A sleeper met in his dreams the Prince of Darkness, finding him to be erect of figure and fair in countenance. He addressed him, “O handsome Prince! Men know nothing of your beauty, but always depict you as fearful-looking and hideous!”

Lucifer smiled, replying, “Those figures have been drawn by my enemies, who blame me for their eviction from Paradise. It is in malice that they portray me so.”

– SHEIKH MUSHARIFF-UD-DIN SA’DI, 1184-1291
(best known as Sa’di of Shiraz),
translated from Bustan (“Garden”)

Chapter 10


“Sign here.”

Mr. Gross gestured to the document he had just placed on the coffee table, extending Elliot a pen. Phillip was in the kitchen preparing dinner.

“I knew there was a catch somewhere,” Elliot said. “What is it?”

“A skeptic, eh?” replied Mr. Gross. “Well, I can’t say I blame you.
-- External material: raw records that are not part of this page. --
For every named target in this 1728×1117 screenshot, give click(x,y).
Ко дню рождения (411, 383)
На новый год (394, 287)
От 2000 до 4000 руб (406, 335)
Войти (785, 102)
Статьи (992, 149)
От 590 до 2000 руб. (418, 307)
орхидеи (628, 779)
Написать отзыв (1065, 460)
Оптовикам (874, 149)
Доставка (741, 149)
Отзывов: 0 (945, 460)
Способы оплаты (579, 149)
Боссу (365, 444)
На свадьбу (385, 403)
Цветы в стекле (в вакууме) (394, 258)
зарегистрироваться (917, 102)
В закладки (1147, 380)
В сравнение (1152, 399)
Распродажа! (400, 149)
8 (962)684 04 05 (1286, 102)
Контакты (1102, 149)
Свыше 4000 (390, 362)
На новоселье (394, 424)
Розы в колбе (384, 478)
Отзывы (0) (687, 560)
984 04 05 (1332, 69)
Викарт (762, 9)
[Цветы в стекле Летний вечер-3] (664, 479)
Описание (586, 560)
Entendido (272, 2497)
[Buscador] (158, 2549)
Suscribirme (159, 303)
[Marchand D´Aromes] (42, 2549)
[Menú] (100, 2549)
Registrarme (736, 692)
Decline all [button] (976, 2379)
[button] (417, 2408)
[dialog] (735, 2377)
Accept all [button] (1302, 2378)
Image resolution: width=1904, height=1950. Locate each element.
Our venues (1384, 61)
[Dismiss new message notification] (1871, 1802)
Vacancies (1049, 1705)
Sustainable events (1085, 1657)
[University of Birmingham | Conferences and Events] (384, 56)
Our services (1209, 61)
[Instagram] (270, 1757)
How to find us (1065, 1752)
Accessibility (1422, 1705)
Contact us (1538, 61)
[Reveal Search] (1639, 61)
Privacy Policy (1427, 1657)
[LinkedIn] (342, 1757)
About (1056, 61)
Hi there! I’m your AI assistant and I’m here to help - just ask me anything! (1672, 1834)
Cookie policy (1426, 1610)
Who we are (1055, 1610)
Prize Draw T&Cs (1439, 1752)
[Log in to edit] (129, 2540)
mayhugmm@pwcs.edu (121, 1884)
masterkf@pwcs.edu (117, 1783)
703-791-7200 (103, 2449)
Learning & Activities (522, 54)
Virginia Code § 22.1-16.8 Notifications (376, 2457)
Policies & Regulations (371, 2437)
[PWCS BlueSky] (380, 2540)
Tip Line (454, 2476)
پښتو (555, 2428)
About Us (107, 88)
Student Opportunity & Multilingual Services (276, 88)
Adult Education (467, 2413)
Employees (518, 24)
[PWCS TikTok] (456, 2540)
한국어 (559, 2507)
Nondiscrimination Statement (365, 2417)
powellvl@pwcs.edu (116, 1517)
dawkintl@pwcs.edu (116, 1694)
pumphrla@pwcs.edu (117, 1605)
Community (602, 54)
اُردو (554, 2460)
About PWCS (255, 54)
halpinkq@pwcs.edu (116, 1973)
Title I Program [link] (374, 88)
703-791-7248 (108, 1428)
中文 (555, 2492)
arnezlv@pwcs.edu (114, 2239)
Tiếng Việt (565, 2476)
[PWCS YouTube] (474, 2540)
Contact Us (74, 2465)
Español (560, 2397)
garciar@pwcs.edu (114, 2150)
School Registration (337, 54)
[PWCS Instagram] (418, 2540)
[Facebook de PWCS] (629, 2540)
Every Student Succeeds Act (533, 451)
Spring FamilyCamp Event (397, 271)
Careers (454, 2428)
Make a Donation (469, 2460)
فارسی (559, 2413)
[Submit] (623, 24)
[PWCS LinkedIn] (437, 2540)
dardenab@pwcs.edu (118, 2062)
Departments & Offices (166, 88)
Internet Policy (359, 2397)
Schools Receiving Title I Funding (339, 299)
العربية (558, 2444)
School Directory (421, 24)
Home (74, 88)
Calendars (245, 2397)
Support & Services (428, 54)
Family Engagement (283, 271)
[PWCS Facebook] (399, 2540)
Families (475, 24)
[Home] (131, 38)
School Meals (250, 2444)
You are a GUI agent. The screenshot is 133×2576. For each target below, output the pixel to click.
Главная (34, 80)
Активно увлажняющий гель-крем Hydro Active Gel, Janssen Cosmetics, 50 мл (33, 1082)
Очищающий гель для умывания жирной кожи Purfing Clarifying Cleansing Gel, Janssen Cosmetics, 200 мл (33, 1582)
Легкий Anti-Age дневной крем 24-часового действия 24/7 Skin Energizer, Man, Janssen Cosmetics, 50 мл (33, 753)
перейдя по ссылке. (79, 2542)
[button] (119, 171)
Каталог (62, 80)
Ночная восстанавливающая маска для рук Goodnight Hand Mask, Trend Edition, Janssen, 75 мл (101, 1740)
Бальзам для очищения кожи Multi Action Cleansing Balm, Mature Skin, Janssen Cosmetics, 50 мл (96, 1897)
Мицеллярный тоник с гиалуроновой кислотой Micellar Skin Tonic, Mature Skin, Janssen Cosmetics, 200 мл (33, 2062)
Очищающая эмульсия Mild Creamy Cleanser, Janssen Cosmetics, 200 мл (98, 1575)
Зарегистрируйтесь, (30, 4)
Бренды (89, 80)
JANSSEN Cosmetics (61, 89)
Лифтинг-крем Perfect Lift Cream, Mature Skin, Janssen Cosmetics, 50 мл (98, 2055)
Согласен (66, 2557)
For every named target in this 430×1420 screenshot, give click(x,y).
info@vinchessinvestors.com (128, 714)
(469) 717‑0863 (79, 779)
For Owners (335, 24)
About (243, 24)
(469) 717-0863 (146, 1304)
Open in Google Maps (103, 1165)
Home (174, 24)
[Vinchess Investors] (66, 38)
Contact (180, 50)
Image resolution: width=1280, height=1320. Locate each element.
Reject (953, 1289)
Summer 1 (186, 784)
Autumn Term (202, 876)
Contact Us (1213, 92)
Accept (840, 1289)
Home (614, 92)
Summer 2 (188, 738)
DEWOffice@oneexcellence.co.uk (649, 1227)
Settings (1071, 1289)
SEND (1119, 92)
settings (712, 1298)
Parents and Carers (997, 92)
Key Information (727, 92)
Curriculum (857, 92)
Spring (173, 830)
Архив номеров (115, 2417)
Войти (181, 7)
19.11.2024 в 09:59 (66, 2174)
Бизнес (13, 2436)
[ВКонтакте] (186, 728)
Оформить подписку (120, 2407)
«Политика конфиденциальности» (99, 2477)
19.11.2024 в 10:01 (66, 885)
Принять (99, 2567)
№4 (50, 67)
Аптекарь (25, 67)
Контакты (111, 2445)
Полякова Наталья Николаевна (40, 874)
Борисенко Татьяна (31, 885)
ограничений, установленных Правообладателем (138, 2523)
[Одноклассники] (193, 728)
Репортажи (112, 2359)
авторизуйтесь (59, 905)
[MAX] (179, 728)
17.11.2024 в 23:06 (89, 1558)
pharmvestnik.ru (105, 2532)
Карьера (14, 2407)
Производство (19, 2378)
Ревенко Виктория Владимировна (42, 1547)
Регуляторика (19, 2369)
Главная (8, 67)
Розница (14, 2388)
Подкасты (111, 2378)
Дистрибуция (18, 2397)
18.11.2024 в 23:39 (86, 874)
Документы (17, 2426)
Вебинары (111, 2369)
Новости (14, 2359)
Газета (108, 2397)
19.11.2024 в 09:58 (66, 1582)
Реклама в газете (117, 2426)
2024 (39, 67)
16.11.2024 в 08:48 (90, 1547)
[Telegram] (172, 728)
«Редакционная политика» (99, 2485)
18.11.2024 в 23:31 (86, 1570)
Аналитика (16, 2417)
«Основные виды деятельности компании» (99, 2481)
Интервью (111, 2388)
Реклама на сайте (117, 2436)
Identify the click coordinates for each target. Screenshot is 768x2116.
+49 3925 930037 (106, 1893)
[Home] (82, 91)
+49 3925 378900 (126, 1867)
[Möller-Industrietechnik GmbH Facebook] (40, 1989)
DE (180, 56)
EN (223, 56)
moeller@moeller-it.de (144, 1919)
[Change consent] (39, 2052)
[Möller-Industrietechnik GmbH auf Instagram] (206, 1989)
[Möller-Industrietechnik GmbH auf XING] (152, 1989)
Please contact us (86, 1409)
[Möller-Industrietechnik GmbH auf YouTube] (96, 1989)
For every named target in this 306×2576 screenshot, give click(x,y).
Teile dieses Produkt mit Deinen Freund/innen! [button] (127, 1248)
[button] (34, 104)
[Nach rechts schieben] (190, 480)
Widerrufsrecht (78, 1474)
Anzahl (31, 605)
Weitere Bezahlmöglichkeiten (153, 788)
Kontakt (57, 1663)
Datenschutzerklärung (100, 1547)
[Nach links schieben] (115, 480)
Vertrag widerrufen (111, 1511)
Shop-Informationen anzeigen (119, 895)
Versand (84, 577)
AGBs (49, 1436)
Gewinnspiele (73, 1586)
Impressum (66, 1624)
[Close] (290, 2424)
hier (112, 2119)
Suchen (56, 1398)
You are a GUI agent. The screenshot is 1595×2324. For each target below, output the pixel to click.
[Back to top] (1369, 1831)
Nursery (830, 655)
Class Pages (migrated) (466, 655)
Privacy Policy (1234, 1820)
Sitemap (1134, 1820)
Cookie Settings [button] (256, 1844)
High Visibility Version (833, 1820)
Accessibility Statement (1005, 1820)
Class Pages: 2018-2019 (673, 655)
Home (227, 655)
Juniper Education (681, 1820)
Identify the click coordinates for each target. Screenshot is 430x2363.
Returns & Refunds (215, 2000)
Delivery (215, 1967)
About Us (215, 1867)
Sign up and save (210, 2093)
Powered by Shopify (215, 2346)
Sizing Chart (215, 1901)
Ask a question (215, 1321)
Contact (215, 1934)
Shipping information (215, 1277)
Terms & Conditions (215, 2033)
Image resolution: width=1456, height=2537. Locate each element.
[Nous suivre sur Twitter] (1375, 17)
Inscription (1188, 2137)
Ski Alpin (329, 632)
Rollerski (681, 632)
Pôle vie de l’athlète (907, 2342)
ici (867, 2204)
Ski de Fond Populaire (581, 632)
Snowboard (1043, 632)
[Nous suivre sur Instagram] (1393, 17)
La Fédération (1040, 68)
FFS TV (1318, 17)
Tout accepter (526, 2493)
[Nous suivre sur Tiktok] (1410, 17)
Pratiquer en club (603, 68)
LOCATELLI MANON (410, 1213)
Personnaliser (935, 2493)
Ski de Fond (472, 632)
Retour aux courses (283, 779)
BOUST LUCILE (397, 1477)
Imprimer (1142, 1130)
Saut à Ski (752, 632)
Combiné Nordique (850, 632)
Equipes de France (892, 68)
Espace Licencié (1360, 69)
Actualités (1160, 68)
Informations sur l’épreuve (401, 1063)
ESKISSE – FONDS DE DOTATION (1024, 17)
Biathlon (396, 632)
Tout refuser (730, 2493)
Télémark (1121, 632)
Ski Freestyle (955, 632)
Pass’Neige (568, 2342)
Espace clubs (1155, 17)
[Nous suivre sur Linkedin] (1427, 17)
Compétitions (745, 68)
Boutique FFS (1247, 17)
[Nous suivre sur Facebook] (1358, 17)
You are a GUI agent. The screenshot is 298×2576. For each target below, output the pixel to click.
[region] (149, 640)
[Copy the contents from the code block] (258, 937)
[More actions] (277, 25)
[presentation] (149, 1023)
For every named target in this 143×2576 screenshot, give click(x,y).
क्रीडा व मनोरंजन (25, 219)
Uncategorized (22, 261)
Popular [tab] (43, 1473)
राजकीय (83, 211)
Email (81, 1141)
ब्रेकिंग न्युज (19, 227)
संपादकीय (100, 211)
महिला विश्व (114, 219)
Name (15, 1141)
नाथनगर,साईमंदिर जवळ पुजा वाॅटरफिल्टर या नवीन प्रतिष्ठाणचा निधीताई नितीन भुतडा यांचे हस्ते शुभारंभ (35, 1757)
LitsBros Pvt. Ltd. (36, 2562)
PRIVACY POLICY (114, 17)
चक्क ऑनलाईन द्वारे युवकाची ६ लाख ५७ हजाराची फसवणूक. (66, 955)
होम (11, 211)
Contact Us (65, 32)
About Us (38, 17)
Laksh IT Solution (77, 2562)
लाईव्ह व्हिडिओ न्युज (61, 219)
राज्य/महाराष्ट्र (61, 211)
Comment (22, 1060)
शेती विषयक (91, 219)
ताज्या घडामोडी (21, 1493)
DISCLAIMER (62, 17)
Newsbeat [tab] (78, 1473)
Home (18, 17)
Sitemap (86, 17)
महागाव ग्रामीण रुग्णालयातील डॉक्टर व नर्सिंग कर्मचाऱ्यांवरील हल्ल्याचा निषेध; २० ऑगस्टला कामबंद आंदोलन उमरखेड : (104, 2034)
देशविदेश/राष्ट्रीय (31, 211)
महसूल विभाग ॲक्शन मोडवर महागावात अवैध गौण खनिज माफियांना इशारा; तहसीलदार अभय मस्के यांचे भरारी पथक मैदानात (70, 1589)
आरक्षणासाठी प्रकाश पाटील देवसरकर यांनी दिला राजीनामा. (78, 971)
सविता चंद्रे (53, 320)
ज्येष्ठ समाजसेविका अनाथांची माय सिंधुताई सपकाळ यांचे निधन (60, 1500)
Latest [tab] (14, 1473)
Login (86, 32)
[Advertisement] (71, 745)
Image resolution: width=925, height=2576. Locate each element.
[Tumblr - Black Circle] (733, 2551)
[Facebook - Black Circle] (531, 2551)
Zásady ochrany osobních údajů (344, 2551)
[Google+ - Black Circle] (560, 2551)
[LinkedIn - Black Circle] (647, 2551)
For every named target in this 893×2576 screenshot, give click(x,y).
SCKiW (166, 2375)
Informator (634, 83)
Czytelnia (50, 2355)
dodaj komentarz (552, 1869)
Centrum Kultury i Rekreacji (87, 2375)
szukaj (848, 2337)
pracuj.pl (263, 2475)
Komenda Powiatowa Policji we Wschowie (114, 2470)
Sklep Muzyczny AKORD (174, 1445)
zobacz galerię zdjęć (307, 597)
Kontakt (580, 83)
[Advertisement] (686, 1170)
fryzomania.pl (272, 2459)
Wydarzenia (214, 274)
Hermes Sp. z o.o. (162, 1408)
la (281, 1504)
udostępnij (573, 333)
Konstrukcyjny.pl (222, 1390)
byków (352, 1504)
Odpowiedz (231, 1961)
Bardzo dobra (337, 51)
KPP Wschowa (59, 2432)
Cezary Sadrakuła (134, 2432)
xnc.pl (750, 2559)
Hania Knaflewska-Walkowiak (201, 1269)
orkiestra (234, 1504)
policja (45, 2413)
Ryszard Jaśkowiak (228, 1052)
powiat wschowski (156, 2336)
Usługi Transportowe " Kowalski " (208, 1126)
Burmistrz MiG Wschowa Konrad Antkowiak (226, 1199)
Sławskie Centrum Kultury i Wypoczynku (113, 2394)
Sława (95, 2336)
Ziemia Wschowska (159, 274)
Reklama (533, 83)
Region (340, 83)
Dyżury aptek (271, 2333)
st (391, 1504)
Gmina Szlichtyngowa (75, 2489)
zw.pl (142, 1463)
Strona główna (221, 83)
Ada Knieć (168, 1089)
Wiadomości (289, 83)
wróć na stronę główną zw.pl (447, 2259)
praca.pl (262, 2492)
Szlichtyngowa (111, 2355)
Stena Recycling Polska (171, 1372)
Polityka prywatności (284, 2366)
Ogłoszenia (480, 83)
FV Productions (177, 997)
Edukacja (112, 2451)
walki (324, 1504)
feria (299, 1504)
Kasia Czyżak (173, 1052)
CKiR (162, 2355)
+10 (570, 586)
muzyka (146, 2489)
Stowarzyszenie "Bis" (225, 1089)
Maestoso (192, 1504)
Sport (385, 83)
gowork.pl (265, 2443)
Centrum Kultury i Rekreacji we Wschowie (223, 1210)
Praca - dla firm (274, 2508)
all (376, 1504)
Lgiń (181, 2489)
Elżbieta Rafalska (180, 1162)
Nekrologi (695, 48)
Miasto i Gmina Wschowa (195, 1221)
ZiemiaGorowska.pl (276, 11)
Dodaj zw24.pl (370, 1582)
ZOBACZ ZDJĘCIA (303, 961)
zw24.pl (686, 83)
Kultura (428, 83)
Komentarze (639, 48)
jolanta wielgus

Read it for yourself, then, if you have any more questions, I’ll answer them if I can.”

Elliot picked up the paper and began reading it aloud:

“GENERAL SUBMISSION TO ARBITRATION

“Agreement, among the undersigned Submittor, the Independent Arbitration Group [there was an address], hereafter IAG, and all other persons who have made or may make General Submissions to Arbitration . . .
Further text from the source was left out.